ドイツのクリスマスに対する情熱は飾り付けに留まらない。ドイツには世界に類を見ないほどアドベント独自の文化を発展させていった。いわゆる”季節物”である。一言で季節ものと言っても、それは食べ物だったり、アドベント・クランツだったり、もしくはアクセサリーだったりと多岐に渡る。つまりあらゆる分野でクリスマス限定品が生み出されたのである。

 まずは日本に馴染みの深いもの、ドイツのクリスマス限定のスイーツから紹介していこう。まずバウムクーヘンというドイツのケーキがある。知っての通りバウムクーヘンは幾層にも生地を重ねて年輪に見立てた文字通り”木のケーキ”であるが、日本では一般的なこのケーキは一部の専門店がある地域を除き、ドイツではクリスマスのシーズンにしか食べることが出来ない。あまり多くの日本人が知らないことだが、このバウムクーヘンはドイツの典型的なクリスマスの季節菓子なのである。

 これには意外だと思う日本人も多いかもしれないが、ドイツで日常生活をしていてこのバウムクーヘンに出会うことはまずありえない。それくらいレアなアドベント・スイーツなのである。大きなクリスマスマーケットならば大抵一つはこのバウムクーヘン専門店が出店しているので、そこで食べるのが一般的である。ちなみに普通のケーキ屋さんに行ってもまず手に入らない。なので多くのドイツ人は日本のバウムクーヘンの身近さに驚かされるそうな。

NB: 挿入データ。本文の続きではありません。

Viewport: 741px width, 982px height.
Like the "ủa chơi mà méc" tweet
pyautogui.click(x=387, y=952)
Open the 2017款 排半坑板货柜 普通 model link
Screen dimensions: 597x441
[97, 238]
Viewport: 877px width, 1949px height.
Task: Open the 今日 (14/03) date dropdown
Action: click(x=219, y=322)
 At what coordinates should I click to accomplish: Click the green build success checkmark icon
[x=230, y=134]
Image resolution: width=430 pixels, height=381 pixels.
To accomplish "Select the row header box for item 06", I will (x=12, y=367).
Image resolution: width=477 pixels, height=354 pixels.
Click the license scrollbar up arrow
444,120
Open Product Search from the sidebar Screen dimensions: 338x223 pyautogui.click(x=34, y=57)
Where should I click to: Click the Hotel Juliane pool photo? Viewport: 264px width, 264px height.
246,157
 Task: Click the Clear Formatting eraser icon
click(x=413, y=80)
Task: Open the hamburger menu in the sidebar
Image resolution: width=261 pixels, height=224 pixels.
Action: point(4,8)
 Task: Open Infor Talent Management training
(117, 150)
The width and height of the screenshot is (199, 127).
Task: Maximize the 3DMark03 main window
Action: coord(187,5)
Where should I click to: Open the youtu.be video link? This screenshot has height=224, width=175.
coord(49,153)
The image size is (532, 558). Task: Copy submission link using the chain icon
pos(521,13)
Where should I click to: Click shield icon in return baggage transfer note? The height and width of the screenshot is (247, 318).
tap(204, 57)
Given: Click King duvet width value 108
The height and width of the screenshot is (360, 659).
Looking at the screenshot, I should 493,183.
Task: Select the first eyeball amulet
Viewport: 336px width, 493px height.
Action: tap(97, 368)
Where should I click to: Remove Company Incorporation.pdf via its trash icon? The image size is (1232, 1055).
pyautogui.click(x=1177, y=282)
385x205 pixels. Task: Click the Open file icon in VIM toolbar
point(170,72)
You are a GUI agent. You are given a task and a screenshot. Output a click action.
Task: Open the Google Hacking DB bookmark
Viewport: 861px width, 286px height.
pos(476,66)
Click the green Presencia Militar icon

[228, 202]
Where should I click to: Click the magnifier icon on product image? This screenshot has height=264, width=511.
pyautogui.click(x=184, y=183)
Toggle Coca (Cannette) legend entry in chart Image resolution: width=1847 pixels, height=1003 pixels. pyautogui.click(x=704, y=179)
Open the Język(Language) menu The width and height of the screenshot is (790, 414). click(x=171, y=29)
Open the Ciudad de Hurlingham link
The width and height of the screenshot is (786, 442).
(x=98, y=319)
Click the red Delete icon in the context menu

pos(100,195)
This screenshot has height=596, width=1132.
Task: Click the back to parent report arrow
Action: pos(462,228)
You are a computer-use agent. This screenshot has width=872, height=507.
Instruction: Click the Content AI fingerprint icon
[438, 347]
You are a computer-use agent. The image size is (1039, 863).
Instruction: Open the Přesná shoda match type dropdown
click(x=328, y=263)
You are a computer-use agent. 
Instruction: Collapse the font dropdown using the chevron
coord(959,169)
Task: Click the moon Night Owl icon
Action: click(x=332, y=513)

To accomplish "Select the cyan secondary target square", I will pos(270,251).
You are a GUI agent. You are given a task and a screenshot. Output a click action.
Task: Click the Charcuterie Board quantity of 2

 次にクリスマスを代表するスイーツといえばシュトレンがその筆頭にあげらる。シュトレンとは主に乾燥させたドライフルーツ(レーズンがメインの場合が多い)を練り込んだいわゆる菓子パンである。表面にはふんだんに砂糖がまぶしてあり、フルーツの風味と場合によってはバター、そして砂糖の甘さが絶妙に交じり合って美味しいパンである。

 ドイツでは第一アドベントがスタートしたら、真っ先にクリスマスマーケットに行ってこのシュトレンを買う。場所によってはクリスマスマーケットの初日に限りこのシュトレンを無料で配っているところもある。そしてこのシュトレンを毎日少しづつ、クリスマスの当日までちょっとずつスライスして食べるのである。アドベントカレンダーといい、蝋燭といい、ドイツではこうしたアドベントのカウントダウンを楽しむ風潮が強い。クリスマス当日よりもこのアドベントこそがクリスマスの本当の楽しみ方だと断言する人がいるくらい、ドイツ人はこのアドベント(クリスマスまでの約一ヶ月間)を大事にする。このシュトレン、味はとても美味しく、少し苦目の紅茶があればいくらでも食べてしまいたくなる味である。しかし気をつけねばならない。このシュトレン、美味しさの秘密はカロリーと言われるくらい高カロリー食品であり、毎日食べるにはとても危険な菓子であったりする。自制心が問われる菓子パンである。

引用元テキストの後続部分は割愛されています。